** begin ENTRIES **

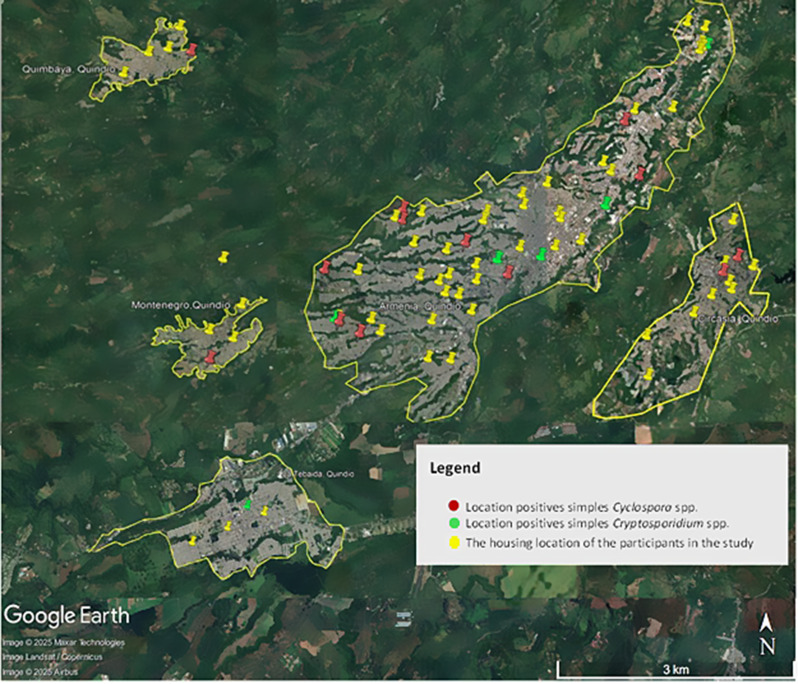
Task: Select the red pin in Montenegro
Action: tap(210, 356)
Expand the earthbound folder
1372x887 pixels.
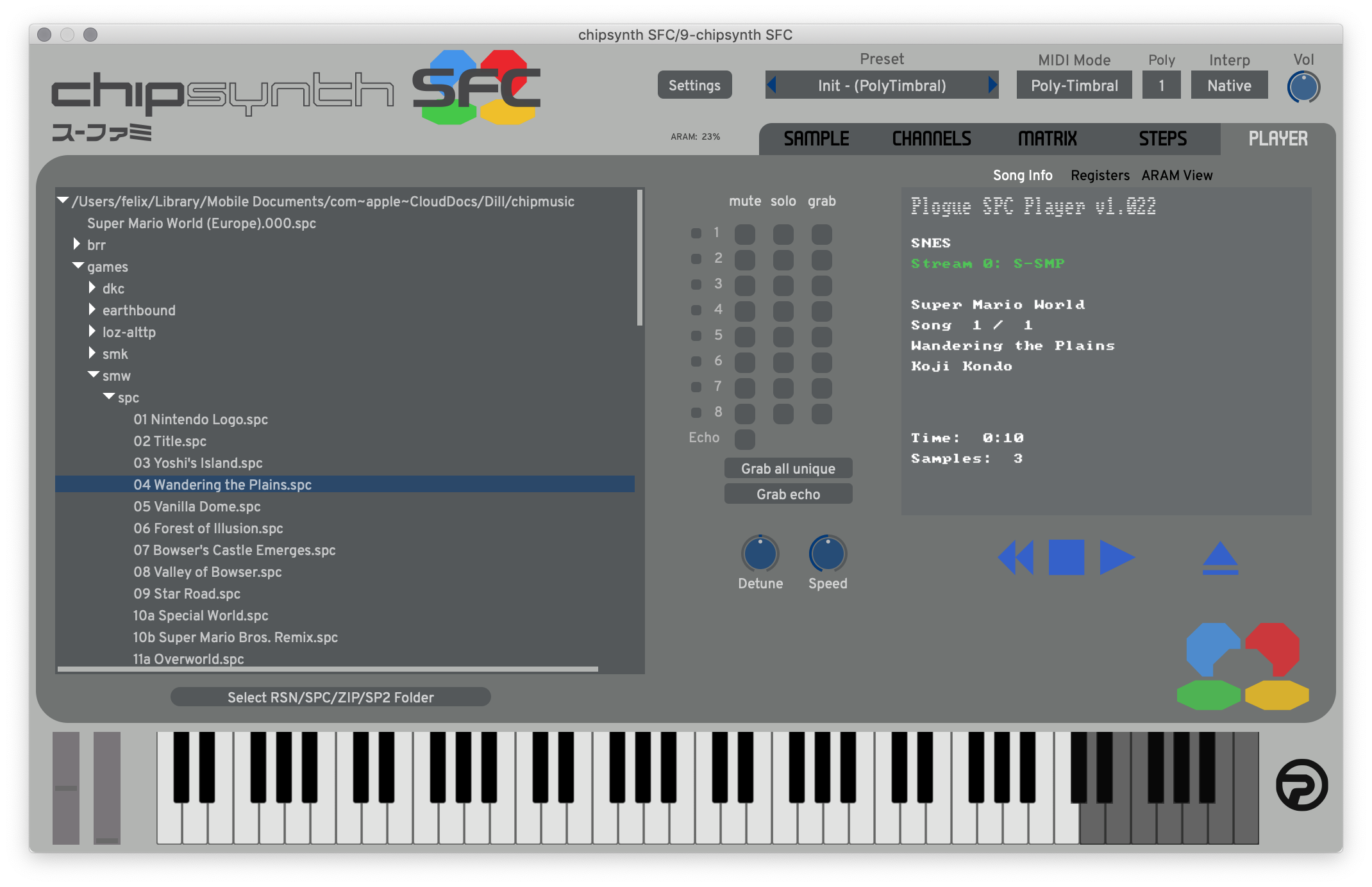92,310
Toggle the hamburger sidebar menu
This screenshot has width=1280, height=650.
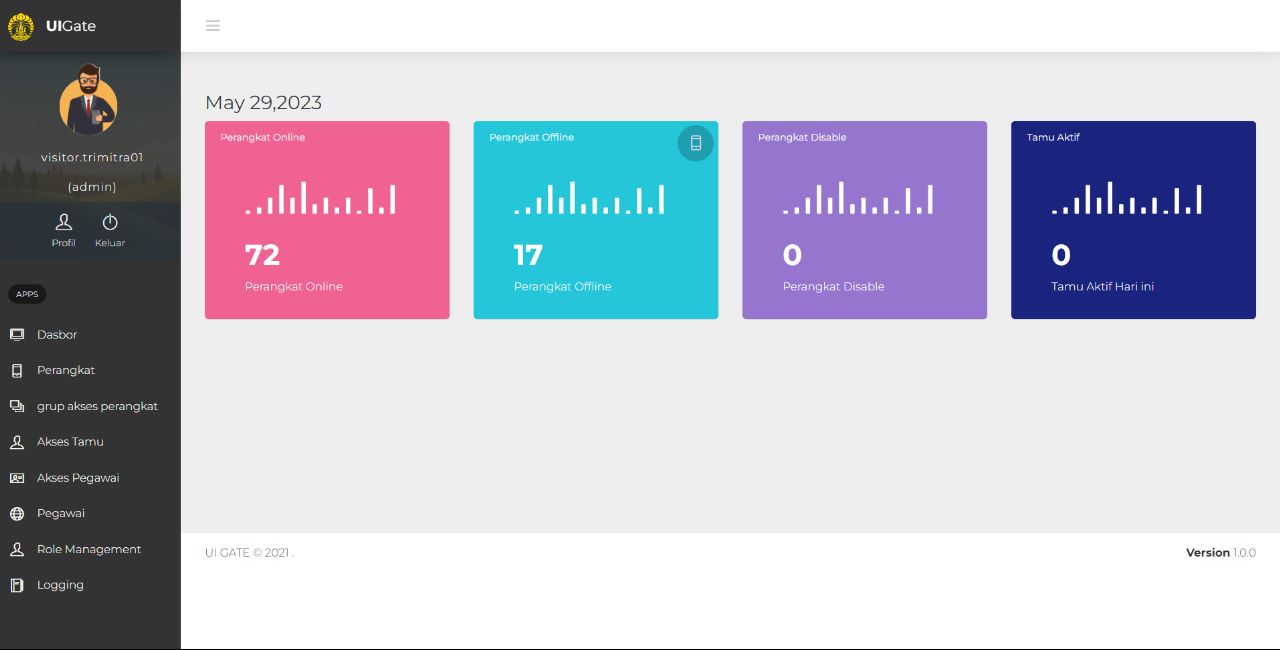coord(213,26)
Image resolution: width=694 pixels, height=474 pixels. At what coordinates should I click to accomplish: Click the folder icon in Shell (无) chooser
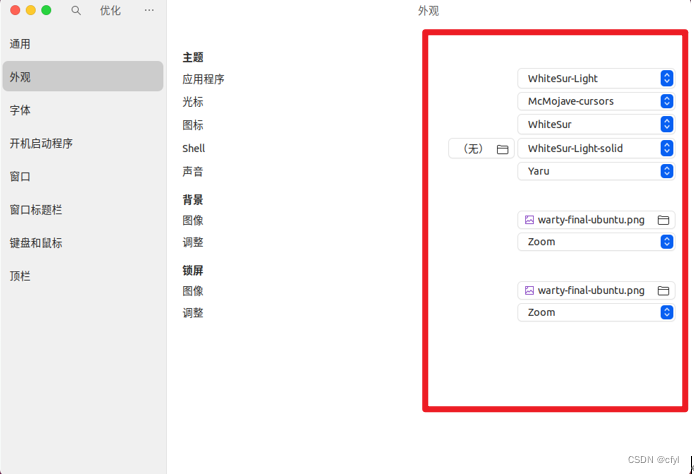coord(503,149)
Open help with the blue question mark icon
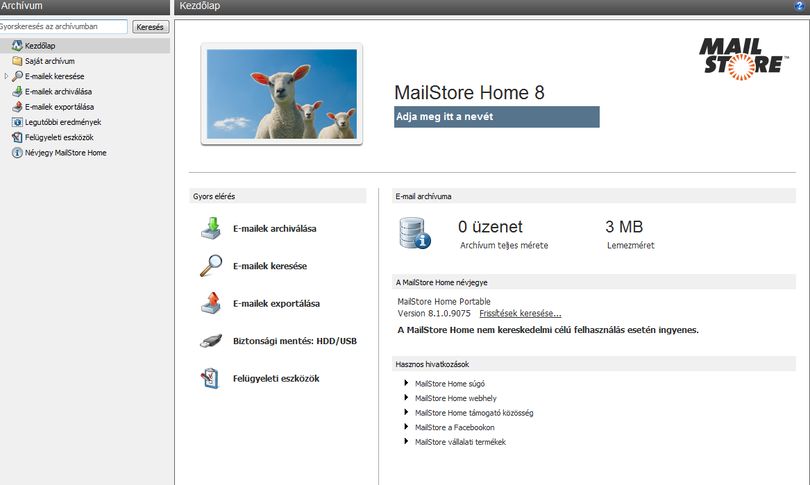This screenshot has height=485, width=810. (x=799, y=6)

** end ENTRIES **

- YOUR TASK
Find each line in the records above that contains the word "folder", and copy those lines out in full.

- TASK RESPONSE
Expand the earthbound folder
Image resolution: width=694 pixels, height=474 pixels. At what coordinates should I click to accomplish: Click the folder icon in Shell (无) chooser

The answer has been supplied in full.